WRITTEN INSTRUCTION
Copy out every line from the one containing "You are a GUI" through the end of the entries, with the requests, and give only those lines. In the answers, multiply each coordinate by 2 and round to whole numbers, with halves rounded up, and leave out the pictures.
▼▼▼
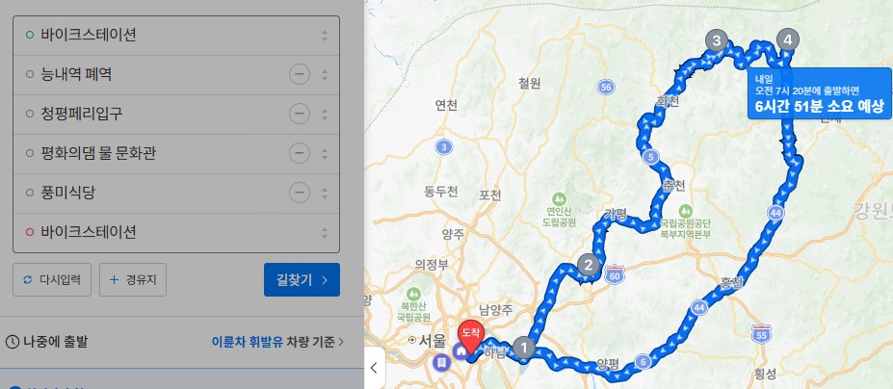Click waypoint marker 3 on map

tap(717, 40)
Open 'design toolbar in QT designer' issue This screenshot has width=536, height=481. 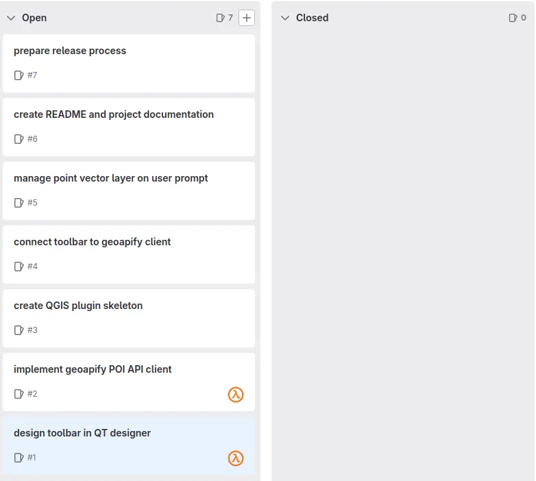pyautogui.click(x=82, y=433)
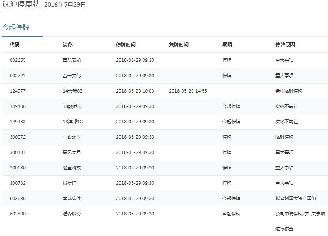Select stock code 124977
Screen dimensions: 328x236
pyautogui.click(x=18, y=91)
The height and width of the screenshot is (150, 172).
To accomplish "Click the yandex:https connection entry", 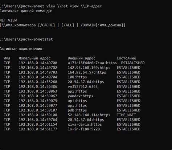I will [80, 96].
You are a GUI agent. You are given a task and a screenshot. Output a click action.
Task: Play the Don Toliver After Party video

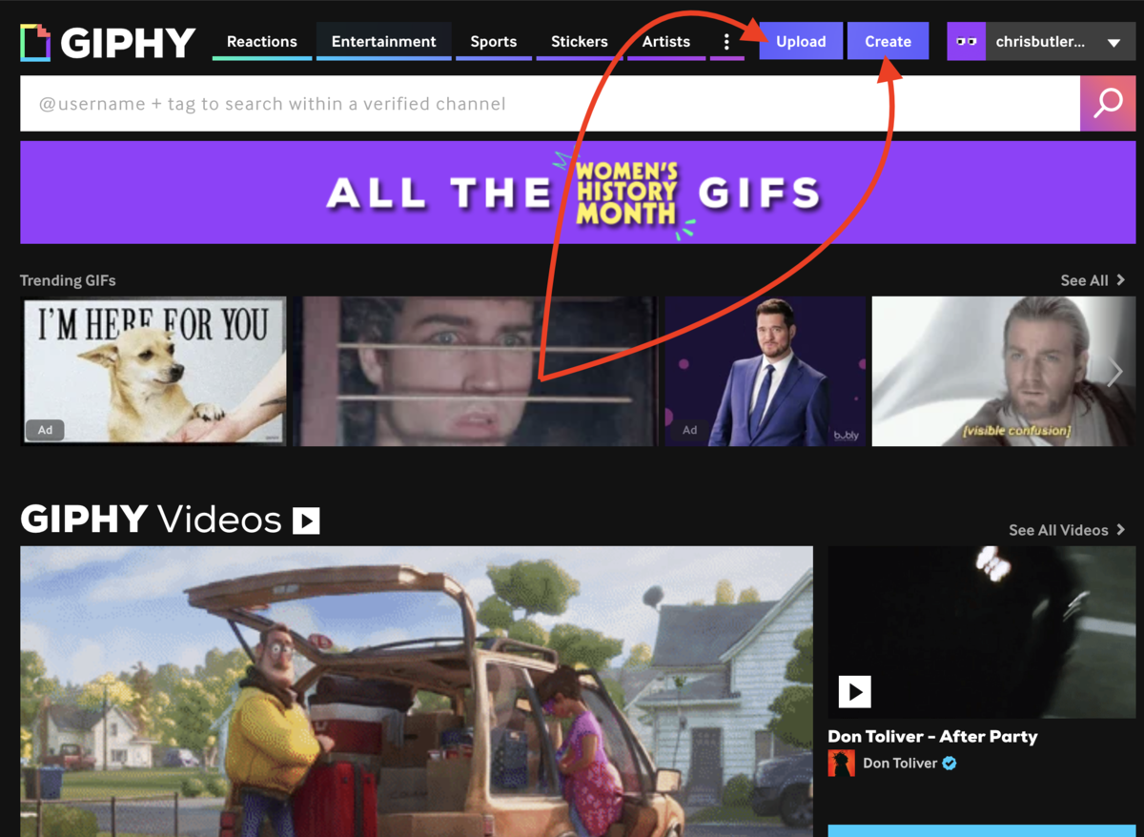(x=854, y=691)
▲▲▲
RESULT OF THIS TASK
You are a GUI agent. You are given a task and a screenshot. Output a click action.
Task: Play the Don Toliver After Party video

(x=1708, y=1382)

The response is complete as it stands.